* _WHAT THE EXERCISE ASKS_
The lines from the start of the data up to and including the one with "Fém falitábla 51x51" should be returned exactly, and nothing else.

━━━

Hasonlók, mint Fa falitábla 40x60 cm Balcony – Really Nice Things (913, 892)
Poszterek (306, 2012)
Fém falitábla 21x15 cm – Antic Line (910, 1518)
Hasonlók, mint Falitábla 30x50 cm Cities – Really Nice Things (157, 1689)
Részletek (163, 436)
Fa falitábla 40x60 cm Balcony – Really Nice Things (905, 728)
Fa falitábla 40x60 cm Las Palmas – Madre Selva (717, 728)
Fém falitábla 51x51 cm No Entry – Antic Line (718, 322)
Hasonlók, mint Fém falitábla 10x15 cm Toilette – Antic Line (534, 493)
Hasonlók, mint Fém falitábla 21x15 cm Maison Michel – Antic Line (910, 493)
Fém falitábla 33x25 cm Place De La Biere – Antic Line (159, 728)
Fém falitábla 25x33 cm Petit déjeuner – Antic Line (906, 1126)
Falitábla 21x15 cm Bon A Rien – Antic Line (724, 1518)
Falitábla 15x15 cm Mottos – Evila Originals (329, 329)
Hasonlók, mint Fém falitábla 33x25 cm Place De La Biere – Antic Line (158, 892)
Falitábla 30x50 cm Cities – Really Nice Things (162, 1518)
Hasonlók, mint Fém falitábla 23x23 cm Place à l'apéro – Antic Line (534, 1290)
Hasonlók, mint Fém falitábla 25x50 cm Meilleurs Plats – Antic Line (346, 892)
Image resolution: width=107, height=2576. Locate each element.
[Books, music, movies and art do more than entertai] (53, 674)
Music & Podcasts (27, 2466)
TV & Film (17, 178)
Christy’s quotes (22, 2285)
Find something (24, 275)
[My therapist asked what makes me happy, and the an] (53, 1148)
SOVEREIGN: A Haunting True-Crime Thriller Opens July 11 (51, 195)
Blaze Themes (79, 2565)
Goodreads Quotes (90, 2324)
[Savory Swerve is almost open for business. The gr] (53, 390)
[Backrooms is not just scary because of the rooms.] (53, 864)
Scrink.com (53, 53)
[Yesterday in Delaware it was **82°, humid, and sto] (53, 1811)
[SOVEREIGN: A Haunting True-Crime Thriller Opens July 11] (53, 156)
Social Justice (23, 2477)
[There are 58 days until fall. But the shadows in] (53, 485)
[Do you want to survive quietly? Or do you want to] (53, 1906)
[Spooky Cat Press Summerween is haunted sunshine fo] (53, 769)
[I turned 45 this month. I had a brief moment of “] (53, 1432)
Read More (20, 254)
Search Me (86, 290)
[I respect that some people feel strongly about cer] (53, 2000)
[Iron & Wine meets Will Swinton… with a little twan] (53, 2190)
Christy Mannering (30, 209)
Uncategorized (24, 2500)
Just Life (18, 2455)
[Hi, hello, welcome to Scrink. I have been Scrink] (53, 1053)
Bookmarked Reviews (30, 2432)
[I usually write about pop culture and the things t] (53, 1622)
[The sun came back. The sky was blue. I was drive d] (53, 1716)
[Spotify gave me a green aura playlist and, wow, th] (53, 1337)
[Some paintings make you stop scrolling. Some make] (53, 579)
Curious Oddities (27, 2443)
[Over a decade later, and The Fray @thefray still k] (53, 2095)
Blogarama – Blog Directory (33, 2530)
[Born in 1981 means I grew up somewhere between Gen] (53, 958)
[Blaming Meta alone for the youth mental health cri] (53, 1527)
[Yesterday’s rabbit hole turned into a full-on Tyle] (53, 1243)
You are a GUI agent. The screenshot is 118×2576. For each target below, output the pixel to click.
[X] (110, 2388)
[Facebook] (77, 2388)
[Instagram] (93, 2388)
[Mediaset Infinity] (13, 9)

━━━

* _EXERCISE SOLUTION_
Hasonlók, mint Fa falitábla 40x60 cm Balcony – Really Nice Things (913, 892)
Poszterek (306, 2012)
Fém falitábla 21x15 cm – Antic Line (910, 1518)
Hasonlók, mint Falitábla 30x50 cm Cities – Really Nice Things (157, 1689)
Részletek (163, 436)
Fa falitábla 40x60 cm Balcony – Really Nice Things (905, 728)
Fa falitábla 40x60 cm Las Palmas – Madre Selva (717, 728)
Fém falitábla 51x51 cm No Entry – Antic Line (718, 322)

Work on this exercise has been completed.